Dans le débat en cours sur la réforme des retraites, déclenché par les remarques du chancelier Friedrich Merz la semaine dernière—où il a qualifié les retraites légales de « sécurité de base » tout au plus pour la vieillesse—le ministre-président de Saxe-Anhalt, Sven Schulze (CDU), a intensifié ses appels à prendre en considération les besoins spécifiques de l'Allemagne de l'Est. « En Allemagne de l'Est, la pension n'est pas une sécurité de base, mais souvent la seule base pour vieillir dans la dignité », a-t-il déclaré au magazine Stern, soulignant que la plupart des résidents dépendent uniquement des pensions d'État en raison du nombre réduit de régimes d'entreprise et d'options privées limitées. L'âge moyen dans la région dépasse les 48 ans, soit 3,5 ans de plus que la moyenne nationale.
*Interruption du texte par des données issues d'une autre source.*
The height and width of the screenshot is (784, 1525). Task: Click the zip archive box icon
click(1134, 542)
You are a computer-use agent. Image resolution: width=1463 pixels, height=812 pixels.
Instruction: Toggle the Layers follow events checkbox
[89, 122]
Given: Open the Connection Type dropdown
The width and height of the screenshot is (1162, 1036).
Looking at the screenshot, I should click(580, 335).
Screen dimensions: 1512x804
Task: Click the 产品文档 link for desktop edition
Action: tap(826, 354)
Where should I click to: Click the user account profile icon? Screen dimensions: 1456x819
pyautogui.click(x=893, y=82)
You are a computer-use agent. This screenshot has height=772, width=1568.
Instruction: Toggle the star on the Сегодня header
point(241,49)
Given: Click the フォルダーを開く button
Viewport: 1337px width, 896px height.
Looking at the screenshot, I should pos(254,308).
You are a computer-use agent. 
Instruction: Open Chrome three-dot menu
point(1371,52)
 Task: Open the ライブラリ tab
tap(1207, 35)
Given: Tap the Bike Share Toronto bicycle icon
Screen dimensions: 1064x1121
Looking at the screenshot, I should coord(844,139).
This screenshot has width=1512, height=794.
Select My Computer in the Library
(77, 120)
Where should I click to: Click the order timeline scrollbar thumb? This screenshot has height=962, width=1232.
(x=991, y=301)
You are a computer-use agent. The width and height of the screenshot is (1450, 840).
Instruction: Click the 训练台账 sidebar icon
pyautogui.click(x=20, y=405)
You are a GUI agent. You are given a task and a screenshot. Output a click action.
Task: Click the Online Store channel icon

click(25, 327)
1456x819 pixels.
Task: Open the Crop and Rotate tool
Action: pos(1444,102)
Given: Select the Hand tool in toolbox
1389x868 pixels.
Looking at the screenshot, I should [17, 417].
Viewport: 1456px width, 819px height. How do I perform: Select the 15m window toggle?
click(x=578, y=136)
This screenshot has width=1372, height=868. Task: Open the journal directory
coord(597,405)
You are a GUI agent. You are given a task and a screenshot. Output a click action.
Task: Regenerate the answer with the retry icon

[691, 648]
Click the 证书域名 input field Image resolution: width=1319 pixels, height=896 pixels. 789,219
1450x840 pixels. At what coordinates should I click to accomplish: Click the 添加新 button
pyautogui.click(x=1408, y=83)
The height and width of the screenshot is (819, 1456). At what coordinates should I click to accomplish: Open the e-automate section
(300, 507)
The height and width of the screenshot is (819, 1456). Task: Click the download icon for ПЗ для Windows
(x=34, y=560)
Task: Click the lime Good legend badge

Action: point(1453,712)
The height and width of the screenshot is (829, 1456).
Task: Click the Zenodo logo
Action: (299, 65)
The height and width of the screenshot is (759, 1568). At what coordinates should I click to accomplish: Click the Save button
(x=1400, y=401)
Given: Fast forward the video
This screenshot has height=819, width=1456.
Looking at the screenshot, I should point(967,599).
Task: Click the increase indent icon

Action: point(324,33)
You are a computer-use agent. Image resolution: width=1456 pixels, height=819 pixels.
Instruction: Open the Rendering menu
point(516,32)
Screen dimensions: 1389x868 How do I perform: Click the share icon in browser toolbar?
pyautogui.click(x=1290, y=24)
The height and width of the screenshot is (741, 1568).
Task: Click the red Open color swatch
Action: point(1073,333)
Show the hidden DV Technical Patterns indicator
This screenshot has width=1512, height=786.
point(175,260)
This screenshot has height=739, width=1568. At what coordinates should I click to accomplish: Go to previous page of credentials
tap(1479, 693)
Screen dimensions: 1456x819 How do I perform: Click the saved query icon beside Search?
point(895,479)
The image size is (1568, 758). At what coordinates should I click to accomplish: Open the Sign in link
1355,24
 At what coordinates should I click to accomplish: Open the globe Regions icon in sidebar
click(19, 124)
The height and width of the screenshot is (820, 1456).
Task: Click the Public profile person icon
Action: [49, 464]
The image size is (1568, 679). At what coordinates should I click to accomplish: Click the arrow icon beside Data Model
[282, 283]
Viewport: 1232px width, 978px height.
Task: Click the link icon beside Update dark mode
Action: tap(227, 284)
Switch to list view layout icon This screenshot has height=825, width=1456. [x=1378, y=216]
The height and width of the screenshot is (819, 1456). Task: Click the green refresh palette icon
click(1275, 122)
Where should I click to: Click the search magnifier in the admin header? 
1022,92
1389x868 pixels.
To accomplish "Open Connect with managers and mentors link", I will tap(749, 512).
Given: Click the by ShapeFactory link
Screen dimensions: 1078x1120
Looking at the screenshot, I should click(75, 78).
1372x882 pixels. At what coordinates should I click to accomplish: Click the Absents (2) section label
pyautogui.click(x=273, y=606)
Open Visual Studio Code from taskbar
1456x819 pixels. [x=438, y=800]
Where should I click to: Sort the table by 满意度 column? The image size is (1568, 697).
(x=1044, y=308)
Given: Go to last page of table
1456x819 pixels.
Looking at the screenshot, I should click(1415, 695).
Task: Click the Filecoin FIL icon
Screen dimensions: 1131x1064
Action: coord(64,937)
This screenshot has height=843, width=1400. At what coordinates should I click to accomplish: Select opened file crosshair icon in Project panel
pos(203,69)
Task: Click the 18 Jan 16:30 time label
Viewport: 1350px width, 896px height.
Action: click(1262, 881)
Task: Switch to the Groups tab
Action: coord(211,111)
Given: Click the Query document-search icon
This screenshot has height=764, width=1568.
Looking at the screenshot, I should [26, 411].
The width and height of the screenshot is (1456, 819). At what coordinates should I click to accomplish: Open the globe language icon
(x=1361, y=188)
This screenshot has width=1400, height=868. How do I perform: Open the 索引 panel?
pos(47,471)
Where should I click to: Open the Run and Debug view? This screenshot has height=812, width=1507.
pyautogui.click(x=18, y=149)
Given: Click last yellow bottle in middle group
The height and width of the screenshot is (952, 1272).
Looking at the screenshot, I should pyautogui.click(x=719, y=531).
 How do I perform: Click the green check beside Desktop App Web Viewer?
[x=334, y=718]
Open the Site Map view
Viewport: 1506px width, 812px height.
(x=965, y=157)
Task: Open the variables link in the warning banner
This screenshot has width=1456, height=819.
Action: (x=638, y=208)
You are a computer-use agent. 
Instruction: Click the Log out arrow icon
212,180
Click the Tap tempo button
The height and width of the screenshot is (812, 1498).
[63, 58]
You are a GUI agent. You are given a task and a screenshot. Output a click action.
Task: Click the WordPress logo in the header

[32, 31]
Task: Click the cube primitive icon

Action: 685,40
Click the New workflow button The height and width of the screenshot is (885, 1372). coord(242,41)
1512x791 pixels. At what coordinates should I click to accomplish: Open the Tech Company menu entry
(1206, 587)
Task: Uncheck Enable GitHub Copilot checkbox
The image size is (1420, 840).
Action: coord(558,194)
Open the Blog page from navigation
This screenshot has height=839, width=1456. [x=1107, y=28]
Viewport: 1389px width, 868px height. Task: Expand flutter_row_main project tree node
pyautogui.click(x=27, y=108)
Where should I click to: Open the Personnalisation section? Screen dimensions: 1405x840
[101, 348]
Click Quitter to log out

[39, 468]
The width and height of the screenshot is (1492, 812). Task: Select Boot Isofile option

Schulze a souligné : « Pour toutes ces raisons, une retraite décente est existentiellement importante : pour les gens, mais aussi pour la paix sociale dans le pays. » Il a exhorté la commission des retraites à intégrer ces circonstances.
Répondant aux critiques, Merz a assuré samedi lors du congrès de la Christlich-Demokratische Arbeitnehmerschaft (CDA) à Marburg : « Avec nous, il n'y aura pas de réduction des retraites légales. » Il a réaffirmé que la retraite légale constitue le fondement du système.
La CDA a adopté un concept de retraite visant à renforcer les trois piliers — légal, entreprise et privé — Stefan Nacke, chef de l'aile des travailleurs de la CDU/CSU, préconisant un « niveau de couverture global » (Gesamtversorgungsniveau) plutôt que des taux de remplacement nets.